Michael/Dorothy: I know. and you also told me that no one would hire me again.
George Fields: You think that this will make a difference? [Michael being dressed as a woman]
Michael/Dorothy: I got a soap, George. I’m the new woman administrator on Southwest General.
George Fields: What?
Michael/Dorothy: Congratulate me! They almost didn’t hire me because they thought I looked too feminine.

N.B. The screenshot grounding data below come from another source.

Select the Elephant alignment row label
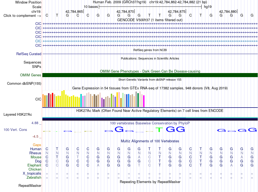Screen dimensions: 258x192 coord(34,165)
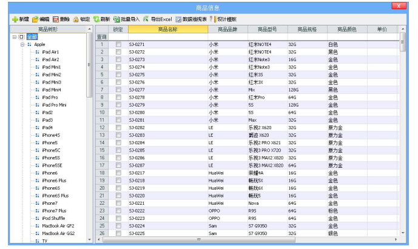This screenshot has height=249, width=418.
Task: Check the lock box for SJ-0271
Action: (118, 45)
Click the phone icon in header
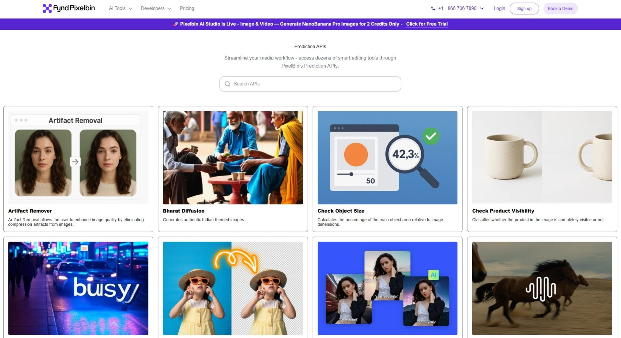The width and height of the screenshot is (621, 338). click(x=433, y=9)
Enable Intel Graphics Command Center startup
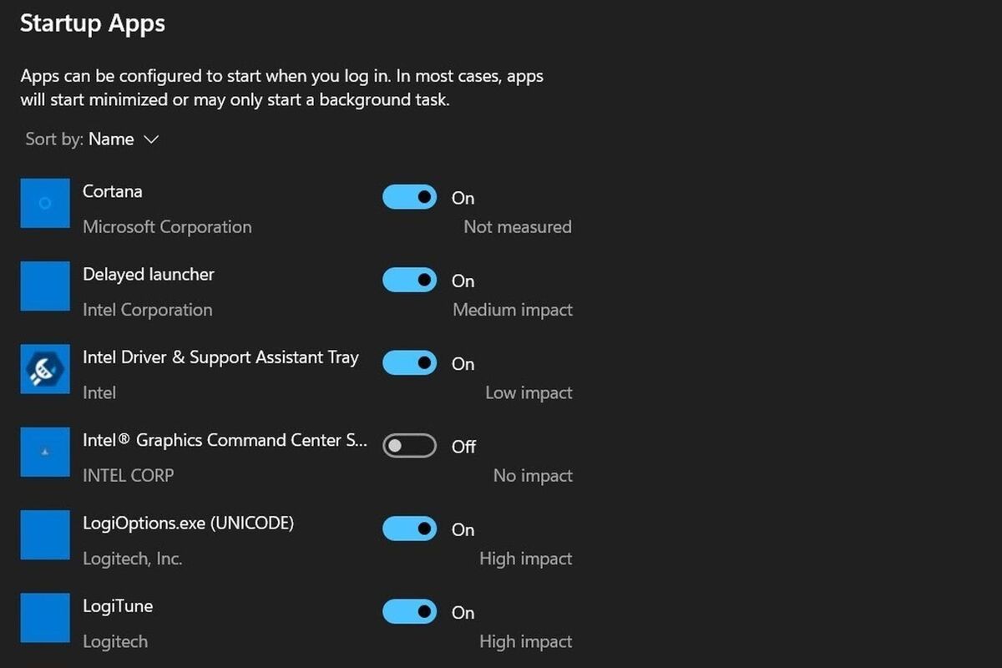The height and width of the screenshot is (668, 1002). pos(409,446)
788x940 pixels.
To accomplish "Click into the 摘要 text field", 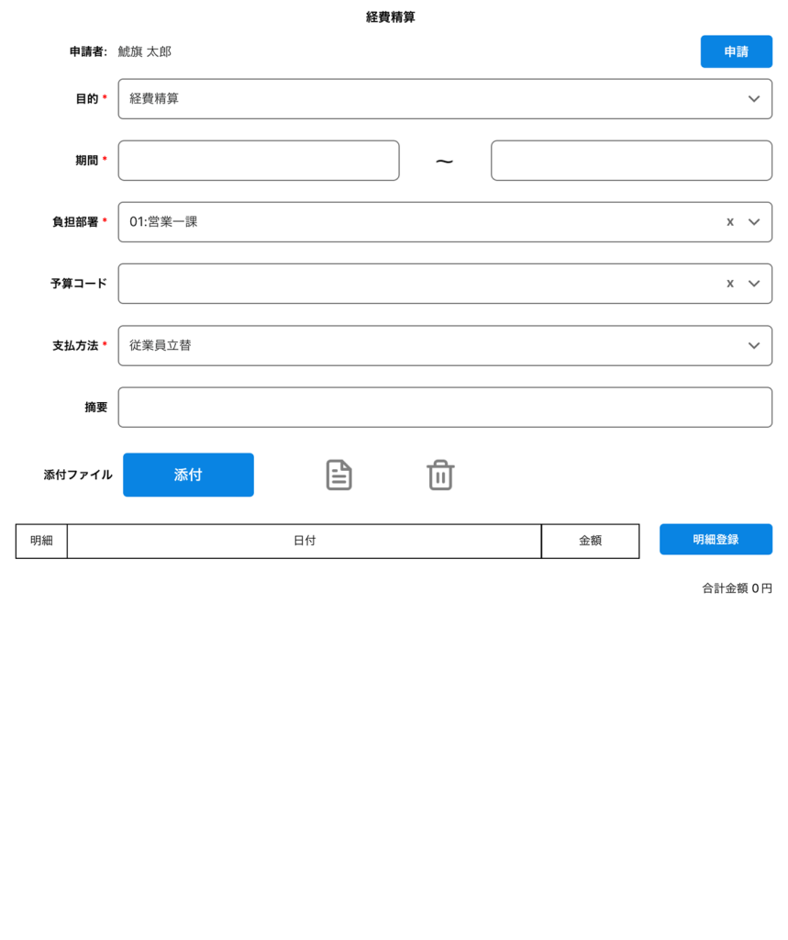I will (445, 408).
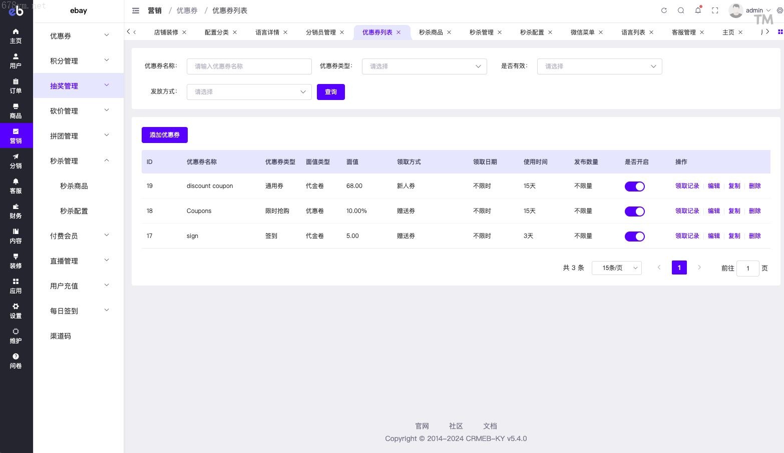Select 秒杀配置 in the sidebar submenu

click(x=74, y=211)

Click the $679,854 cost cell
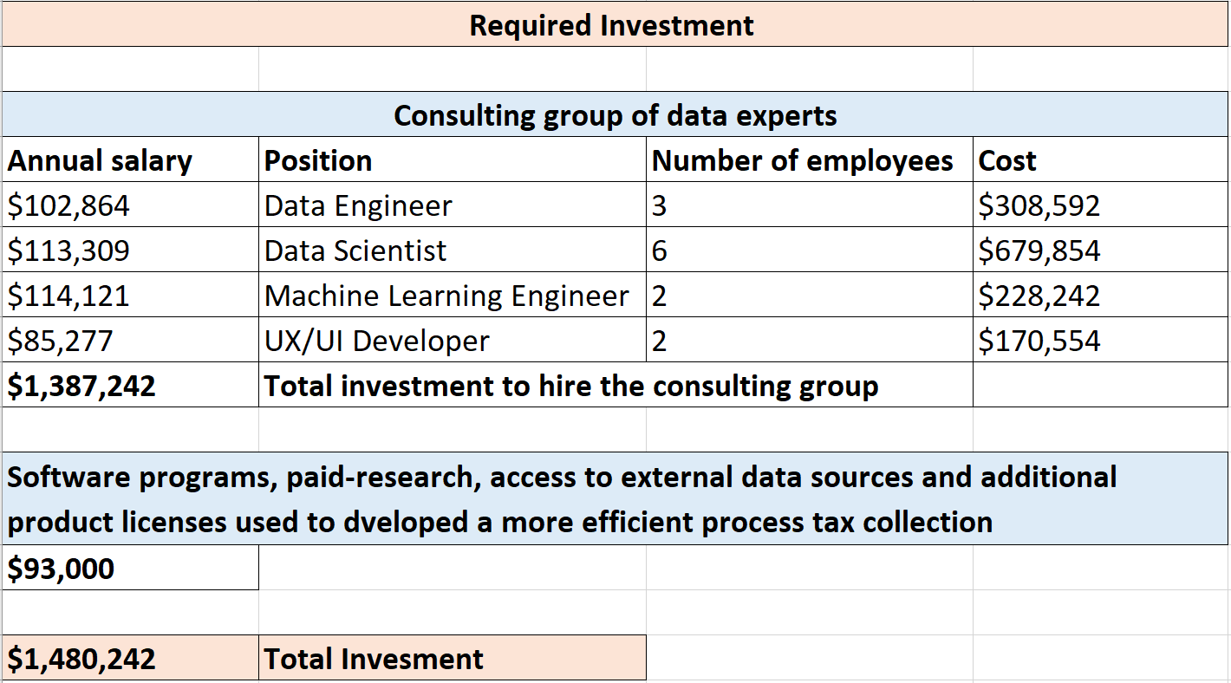(1039, 251)
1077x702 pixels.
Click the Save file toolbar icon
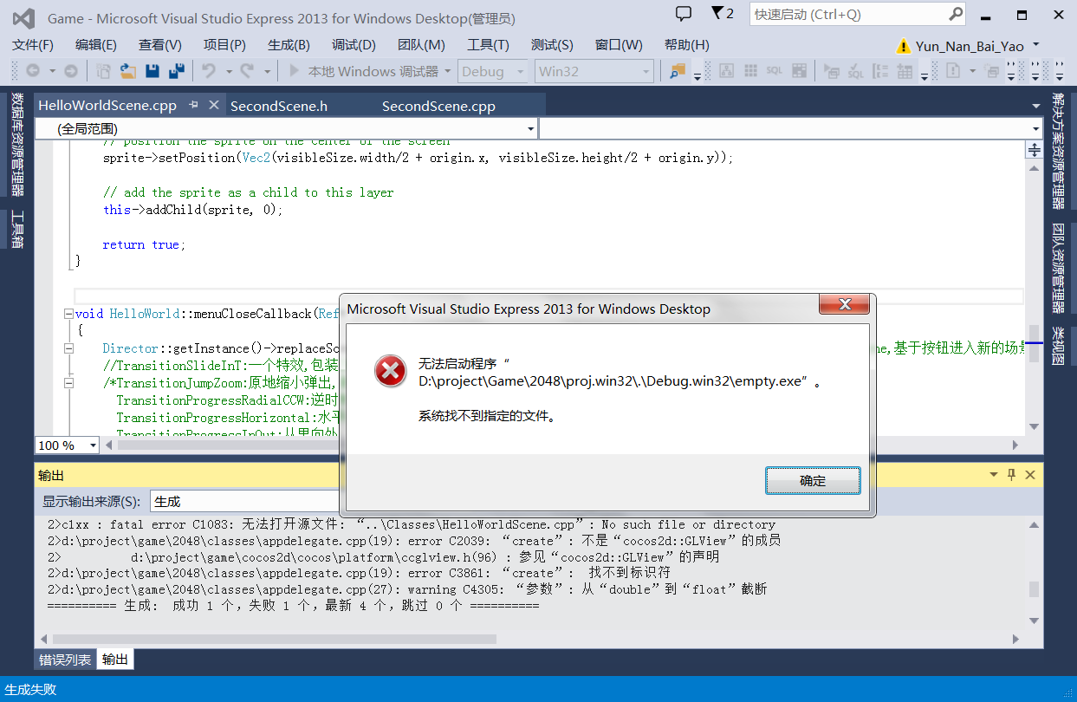pyautogui.click(x=152, y=71)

Isn’t that amazing?
I am at home and I’m warm and I am getting ready to make myself another cocoa (this time with maybe a little bit of spiced rum) and Sarah Jane has woken up and is barking for me to come get her and carry her down the stairs (she is getting a little arthritis we think—plus she’s spoiled) and my husband (husband!) is tinkering down in the basement and the heating works and I am watching a great movie and Sarah Jane has curled up in the crook of my folded legs.
I won’t be doing my normal Sunday night thing with my friend Cricket—catching up with the week’s shows or maybe a movie like The Normal Heart or Boyhood—but that’s okay because I am tired and she’s tired and the truth is I’m getting sick (all these hours finally did it) and I need the rest so I’ll finish Tootsie and maybe I Am Number Four before I go to bed and get all rested because a new story idea has struck me like lightening and very well could be finished in just two or three days!
Life is good.
Thank you God for all the little things that really, in the end, are not so little after all.